Genetic instability in primary leiomyosarcoma of bone

Primary leiomyosarcoma (LMS) of bone is an exceedingly rare entity on which to date no molecular data have been reported. In a series of 6 tumors (5 grade IIB, 1 grade IIA), we assessed the prevailing genetic stability by microsatellite analysis at 7 loci. The IIB tumors demonstrated a rate of genomic loss as high as 90%, accompanied by an intratumoral heterogeneity in 30% of conspicuous markers. High microsatellite instability in the severe type was not observed, although hMLH1 immunostaining was consistently negative. We assume that intraosseous LMS pertains to "deletor phenotype" tumors.

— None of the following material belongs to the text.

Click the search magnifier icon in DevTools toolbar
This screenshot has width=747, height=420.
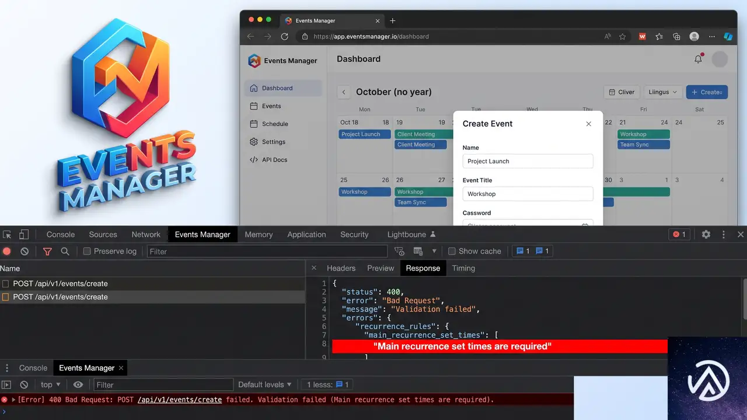coord(65,251)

We did observe a locus-specific MSI in our marker linked with hMSH2. Immunostaining and allelotyping indicated a knock-out of pRb in all cases, confirming its major role in sarcomas. Only the stage IIB tumors (4 of 5) pointed to p53 inactivation. In addition, the human telomerase subunit-linked markers exhibited high rates of chromosomal loss. The stage IIA tumor still confined to the bone displayed no genetic instability. Moreover, the proliferation index made a clear distinction between the IIA and IIB tumors (5% vs 30%). We propose to further investigate the usefulness of loss of heterozygosity as a progression marker in this entity.